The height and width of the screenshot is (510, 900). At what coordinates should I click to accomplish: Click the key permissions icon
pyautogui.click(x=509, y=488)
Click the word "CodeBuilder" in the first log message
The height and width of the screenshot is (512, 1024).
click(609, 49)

• _BRIEF_
Copy each record above so that no word or mark differs.

• _EXERCISE ANSWER_
The height and width of the screenshot is (510, 900). At what coordinates should I click to accomplish: Click the key permissions icon
pyautogui.click(x=509, y=488)
Click the word "CodeBuilder" in the first log message
The height and width of the screenshot is (512, 1024).
click(609, 49)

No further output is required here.